Il duro atto di accusa delle opposizioni contro la giunta
Sulle risultanze del dossier è intervenuto con durezza il capogruppo della Lega in Consiglio regionale, Enrico Melasecche. L’esponente politico ha sottolineato come le analisi certifichino una realtà di declino economico già denunciata da diversi mesi. Sebbene lo scenario internazionale risulti pesantemente condizionato dai conflitti geopolitici e dal rincaro delle materie prime, la situazione umbra mostra performance decisamente inferiori rispetto al resto d’Italia. Di conseguenza, secondo l’esponente del carroccio, le criticità globali vengono amplificate da specifiche e precise mancanze gestionali da parte delle istituzioni locali. Al centro delle contestazioni vi è soprattutto la gestione dei collegamenti viari e ferroviari, considerati l’ostacolo principale allo sviluppo del territorio.

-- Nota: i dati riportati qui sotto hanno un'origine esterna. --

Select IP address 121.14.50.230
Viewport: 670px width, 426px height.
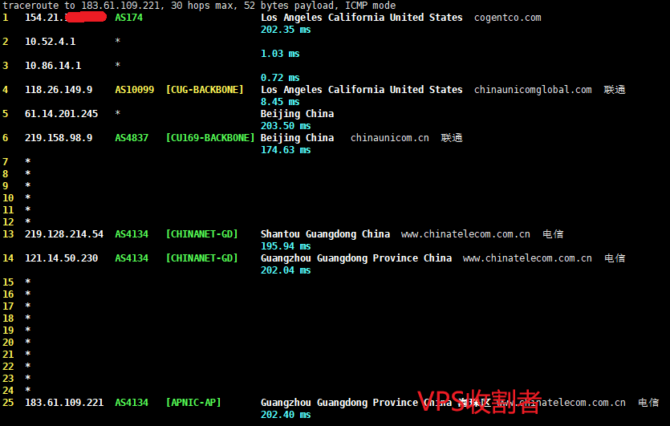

Il blocco delle opere strategiche sul territorio perugino
Le critiche si concentrano in particolare sulle infrastrutture considerate vitali per l’attrattività economica, confermando i passati rilievi formulati anche da Banca d’Italia. Melasecche contesta alla presidente della Regione, Stefania Proietti, un immobilismo amministrativo che negli ultimi diciotto mesi avrebbe causato rallentamenti significativi su progetti avviati nella precedente legislatura. Tra i nodi più caldi figurano le incertezze sul Nodo di Perugia, opera concepita per snellire il flusso veicolare cittadino, e i ritardi legati alla progettazione della stazione ferroviaria di Collestrada. Le soluzioni alternative proposte dall’attuale amministrazione vengono giudicate dall’opposizione economicamente insostenibili e destinate a rimanere irrealizzate.

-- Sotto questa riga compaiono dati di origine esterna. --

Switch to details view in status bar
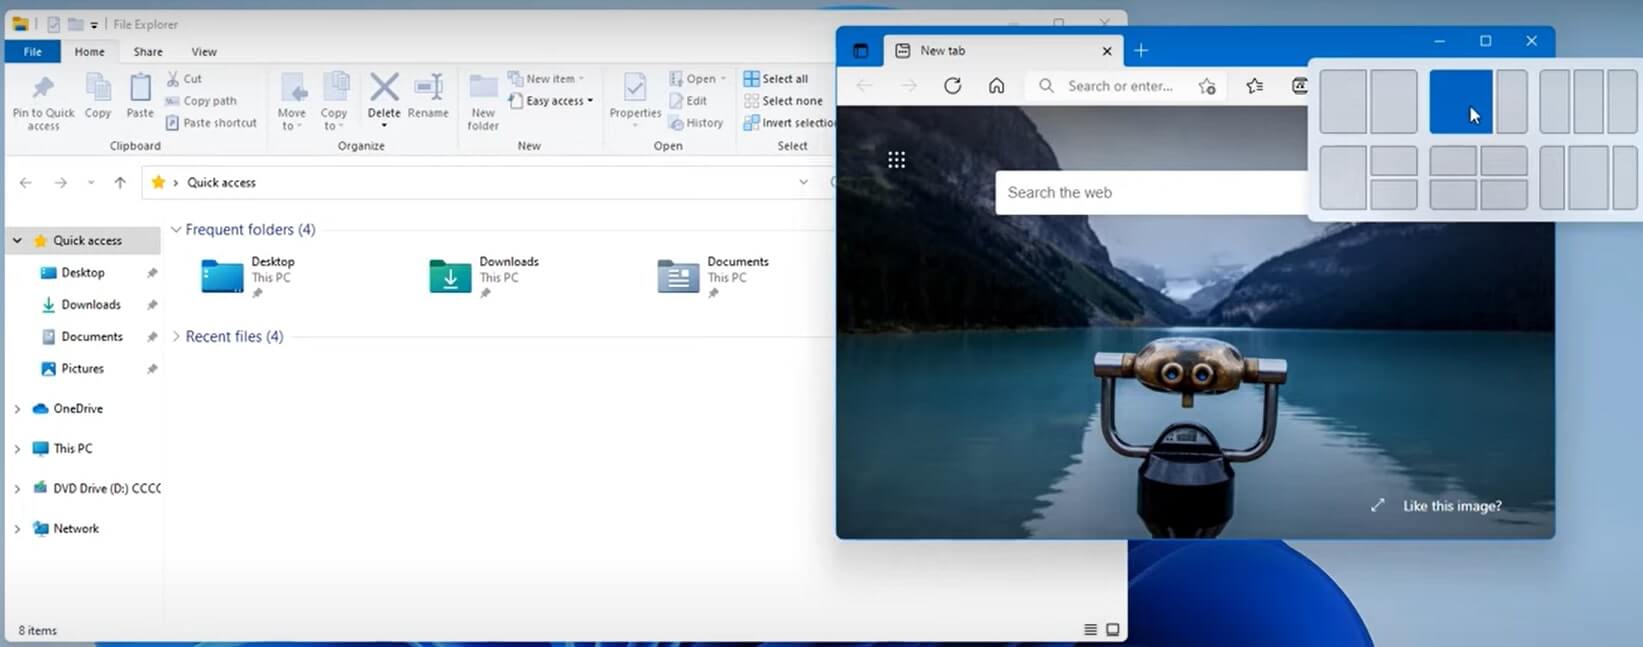[x=1090, y=630]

Le polemiche sui collegamenti ferroviari e sull’alta velocità
Un ulteriore punto di scontro riguarda la collocazione della stazione Medioetruria per l’alta velocità ferroviaria. La Lega accusa la giunta regionale di non aver difeso la scelta tecnica di Creti, area considerata ottimale in quanto baricentrica tra Arezzo, Siena e Perugia. L’attuale linea politica finirebbe per favorire la soluzione toscana di Rigutino, penalizzando gli interessi degli utenti umbri. Parallelamente, si registrano forti timori per i continui rinvii che interessano i cantieri della Ferrovia Centrale Umbra. Tali slittamenti mettono a forte rischio il finanziamento di 55 milioni di euro derivanti dal Fondo per lo Sviluppo e la Coesione, originariamente stanziati per il ripristino dell’intera tratta a beneficio di pendolari e imprese.

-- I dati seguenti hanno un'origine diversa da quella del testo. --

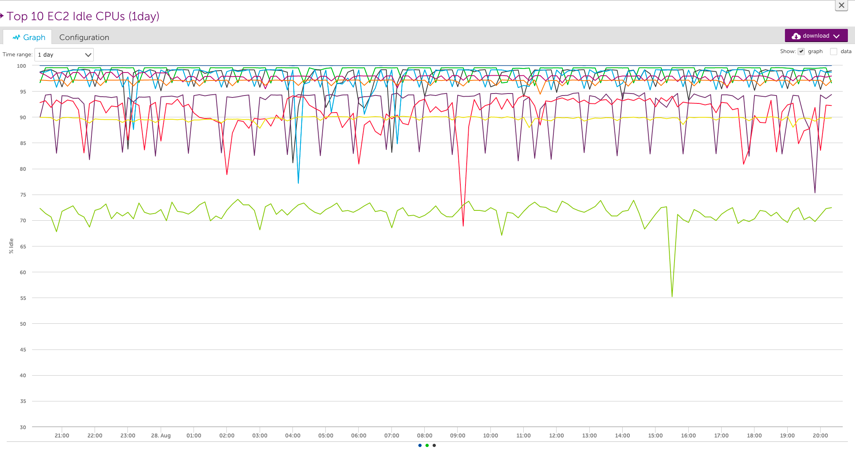Switch to the Graph tab
This screenshot has height=466, width=855.
pyautogui.click(x=29, y=37)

Le ricadute fiscali ed energetiche sul sistema produttivo
Sul piano della politica energetica e della gestione dei rifiuti, le opposizioni censurano lo stop definitivo alla realizzazione del moderno termovalorizzatore. La rinuncia all’impianto di valorizzazione energetica determina, secondo l’analisi politica, il mantenimento di costi molto elevati per la fornitura di energia, elemento che la stessa CNA individua come un pesante fattore di svantaggio competitivo per le imprese. Infine, a gravare sulle prospettive di ripresa interviene la manovra fiscale che prevede un incremento delle addizionali Irpef e dell’Irap fino all’anno 2028. Questo prelievo da circa 250 milioni di euro riduce drasticamente il reddito disponibile di famiglie e lavoratori, comprimendo ulteriormente i consumi e gli investimenti necessari a invertire la tendenza alla decrescita.